Best Practices for Secure and FAIR Workflows

This comprehensive document contains best practices for developing secure tools or workflows that also exemplify the FAIR (Findable, Accessible, Interoperable, Reusable) guiding principles.

Version Control Best Practices

  • Host your source code, workflow descriptor file, and Dockerfile in a git repository. Dockstore currently supports GitHub, BitBucket, and GitLab. We recommend GitHub because the GitHub App integrates easily with Dockstore. If you are new to using version control, you can start with these introductory documents:

  • Create an organization on a git repository and have your collaborators publish their peer-reviewed tools or workflows within the organization. (Here are instructions for GitHub).

    • Organizations can centralize your work and help to foster a culture of peer review through Pull Requests.

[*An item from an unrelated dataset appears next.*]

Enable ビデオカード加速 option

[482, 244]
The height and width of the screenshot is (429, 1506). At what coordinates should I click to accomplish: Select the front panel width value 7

    • Submitting to an organization rather than hosting on an individual account provides a fallback for others if you become inactive on the git repository site.

  • Plan your repository structure

    • The repository should include the workflow language descriptor file(s), the Dockerfile used to create a custom container (if applicable), a license, and a thorough README.md.

    • Here are examples of nicely organized repositories for workflow development:

  • Use branches to separate the development of distinct features for your workflow.

    • There should always be at least one ‘main’ branch that points to the most stable copy of your workflow.

    • Any new development of features, optimizations, etc., should be created on a new branch/version that diverges from the main branch.

      • If developing multiple new features simultaneously or if multiple people are creating content, work should be split into separate branches.

      • It’s best to split into branches by independent feature units, ex: “add-QC-before-alignment.”

      • Once your feature is stable, create a pull request to merge the branch into your main branch. Once merged, you can delete the development branch if no longer needed.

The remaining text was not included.